◆ DATA RECORDS ◆
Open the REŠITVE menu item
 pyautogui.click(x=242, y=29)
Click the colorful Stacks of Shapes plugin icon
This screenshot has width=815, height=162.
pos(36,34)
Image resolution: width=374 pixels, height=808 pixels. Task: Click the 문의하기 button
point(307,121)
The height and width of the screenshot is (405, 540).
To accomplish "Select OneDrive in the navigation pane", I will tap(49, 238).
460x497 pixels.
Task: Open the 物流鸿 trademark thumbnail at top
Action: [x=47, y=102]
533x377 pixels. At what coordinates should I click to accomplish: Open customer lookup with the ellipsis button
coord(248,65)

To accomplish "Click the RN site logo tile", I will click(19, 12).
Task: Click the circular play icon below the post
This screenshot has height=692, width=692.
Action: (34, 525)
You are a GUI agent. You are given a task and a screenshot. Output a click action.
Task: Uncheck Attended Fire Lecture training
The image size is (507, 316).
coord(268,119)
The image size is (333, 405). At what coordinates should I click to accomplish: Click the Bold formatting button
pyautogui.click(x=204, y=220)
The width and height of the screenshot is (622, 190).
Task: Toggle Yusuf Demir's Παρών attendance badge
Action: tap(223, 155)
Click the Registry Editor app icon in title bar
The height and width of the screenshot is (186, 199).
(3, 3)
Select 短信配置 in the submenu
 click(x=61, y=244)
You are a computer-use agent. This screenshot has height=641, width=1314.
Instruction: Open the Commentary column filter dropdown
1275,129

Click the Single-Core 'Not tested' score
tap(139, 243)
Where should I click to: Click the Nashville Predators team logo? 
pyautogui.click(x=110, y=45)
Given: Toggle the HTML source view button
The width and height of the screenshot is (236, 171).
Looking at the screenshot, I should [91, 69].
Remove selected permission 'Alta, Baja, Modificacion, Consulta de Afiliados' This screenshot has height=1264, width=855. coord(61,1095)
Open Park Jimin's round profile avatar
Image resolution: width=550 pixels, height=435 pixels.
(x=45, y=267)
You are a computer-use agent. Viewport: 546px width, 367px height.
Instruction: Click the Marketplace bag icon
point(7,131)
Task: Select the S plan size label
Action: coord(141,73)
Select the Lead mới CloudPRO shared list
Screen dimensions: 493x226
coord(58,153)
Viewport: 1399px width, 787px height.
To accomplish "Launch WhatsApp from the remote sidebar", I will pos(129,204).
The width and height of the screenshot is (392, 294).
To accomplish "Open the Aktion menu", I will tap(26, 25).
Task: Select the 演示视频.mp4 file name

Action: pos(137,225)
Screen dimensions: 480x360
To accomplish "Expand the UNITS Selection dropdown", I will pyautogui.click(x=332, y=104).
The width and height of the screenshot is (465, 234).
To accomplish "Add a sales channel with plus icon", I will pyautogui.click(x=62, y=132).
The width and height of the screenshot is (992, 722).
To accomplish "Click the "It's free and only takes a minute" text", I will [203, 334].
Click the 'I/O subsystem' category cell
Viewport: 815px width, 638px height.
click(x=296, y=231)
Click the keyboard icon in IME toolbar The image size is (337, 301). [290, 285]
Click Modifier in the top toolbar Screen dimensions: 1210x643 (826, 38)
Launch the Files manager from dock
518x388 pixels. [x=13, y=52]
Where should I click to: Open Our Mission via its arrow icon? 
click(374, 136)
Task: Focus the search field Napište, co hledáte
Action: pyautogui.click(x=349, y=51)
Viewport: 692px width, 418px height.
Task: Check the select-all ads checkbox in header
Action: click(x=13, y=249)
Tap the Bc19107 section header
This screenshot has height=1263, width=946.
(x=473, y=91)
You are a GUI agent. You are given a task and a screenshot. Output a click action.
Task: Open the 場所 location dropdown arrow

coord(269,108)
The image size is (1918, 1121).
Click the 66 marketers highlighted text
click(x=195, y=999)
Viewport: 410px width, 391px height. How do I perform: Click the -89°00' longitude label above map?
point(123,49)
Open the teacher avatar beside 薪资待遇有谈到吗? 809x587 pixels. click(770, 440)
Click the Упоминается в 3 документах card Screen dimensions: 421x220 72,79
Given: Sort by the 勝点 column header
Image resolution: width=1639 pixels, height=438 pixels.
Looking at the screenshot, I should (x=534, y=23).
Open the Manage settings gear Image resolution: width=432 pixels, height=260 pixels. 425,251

◆ WORK REQUEST ◆
All the lines of the material above must be given again exactly.

◆ SOLUTION TO THIS TASK ◆
Open the REŠITVE menu item
 pyautogui.click(x=242, y=29)
Click the colorful Stacks of Shapes plugin icon
This screenshot has width=815, height=162.
pos(36,34)
Image resolution: width=374 pixels, height=808 pixels. Task: Click the 문의하기 button
point(307,121)
The height and width of the screenshot is (405, 540).
To accomplish "Select OneDrive in the navigation pane", I will tap(49, 238).
460x497 pixels.
Task: Open the 物流鸿 trademark thumbnail at top
Action: [x=47, y=102]
533x377 pixels. At what coordinates should I click to accomplish: Open customer lookup with the ellipsis button
coord(248,65)

To accomplish "Click the RN site logo tile", I will click(19, 12).
Task: Click the circular play icon below the post
This screenshot has height=692, width=692.
Action: (34, 525)
You are a GUI agent. You are given a task and a screenshot. Output a click action.
Task: Uncheck Attended Fire Lecture training
The image size is (507, 316).
coord(268,119)
The image size is (333, 405). At what coordinates should I click to accomplish: Click the Bold formatting button
pyautogui.click(x=204, y=220)
The width and height of the screenshot is (622, 190).
Task: Toggle Yusuf Demir's Παρών attendance badge
Action: tap(223, 155)
Click the Registry Editor app icon in title bar
The height and width of the screenshot is (186, 199).
(3, 3)
Select 短信配置 in the submenu
 click(x=61, y=244)
You are a computer-use agent. This screenshot has height=641, width=1314.
Instruction: Open the Commentary column filter dropdown
1275,129

Click the Single-Core 'Not tested' score
tap(139, 243)
Where should I click to: Click the Nashville Predators team logo? 
pyautogui.click(x=110, y=45)
Given: Toggle the HTML source view button
The width and height of the screenshot is (236, 171).
Looking at the screenshot, I should [91, 69].
Remove selected permission 'Alta, Baja, Modificacion, Consulta de Afiliados' This screenshot has height=1264, width=855. coord(61,1095)
Open Park Jimin's round profile avatar
Image resolution: width=550 pixels, height=435 pixels.
(x=45, y=267)
You are a computer-use agent. Viewport: 546px width, 367px height.
Instruction: Click the Marketplace bag icon
point(7,131)
Task: Select the S plan size label
Action: coord(141,73)
Select the Lead mới CloudPRO shared list
Screen dimensions: 493x226
coord(58,153)
Viewport: 1399px width, 787px height.
To accomplish "Launch WhatsApp from the remote sidebar", I will pos(129,204).
The width and height of the screenshot is (392, 294).
To accomplish "Open the Aktion menu", I will tap(26, 25).
Task: Select the 演示视频.mp4 file name

Action: pos(137,225)
Screen dimensions: 480x360
To accomplish "Expand the UNITS Selection dropdown", I will pyautogui.click(x=332, y=104).
The width and height of the screenshot is (465, 234).
To accomplish "Add a sales channel with plus icon", I will pyautogui.click(x=62, y=132).
The width and height of the screenshot is (992, 722).
To accomplish "Click the "It's free and only takes a minute" text", I will [203, 334].
Click the 'I/O subsystem' category cell
Viewport: 815px width, 638px height.
click(x=296, y=231)
Click the keyboard icon in IME toolbar The image size is (337, 301). [290, 285]
Click Modifier in the top toolbar Screen dimensions: 1210x643 (826, 38)
Launch the Files manager from dock
518x388 pixels. [x=13, y=52]
Where should I click to: Open Our Mission via its arrow icon? 
click(374, 136)
Task: Focus the search field Napište, co hledáte
Action: pyautogui.click(x=349, y=51)
Viewport: 692px width, 418px height.
Task: Check the select-all ads checkbox in header
Action: click(x=13, y=249)
Tap the Bc19107 section header
This screenshot has height=1263, width=946.
(x=473, y=91)
You are a GUI agent. You are given a task and a screenshot. Output a click action.
Task: Open the 場所 location dropdown arrow

coord(269,108)
The image size is (1918, 1121).
Click the 66 marketers highlighted text
click(x=195, y=999)
Viewport: 410px width, 391px height. How do I perform: Click the -89°00' longitude label above map?
point(123,49)
Open the teacher avatar beside 薪资待遇有谈到吗? 809x587 pixels. click(770, 440)
Click the Упоминается в 3 документах card Screen dimensions: 421x220 72,79
Given: Sort by the 勝点 column header
Image resolution: width=1639 pixels, height=438 pixels.
Looking at the screenshot, I should (x=534, y=23).
Open the Manage settings gear Image resolution: width=432 pixels, height=260 pixels. 425,251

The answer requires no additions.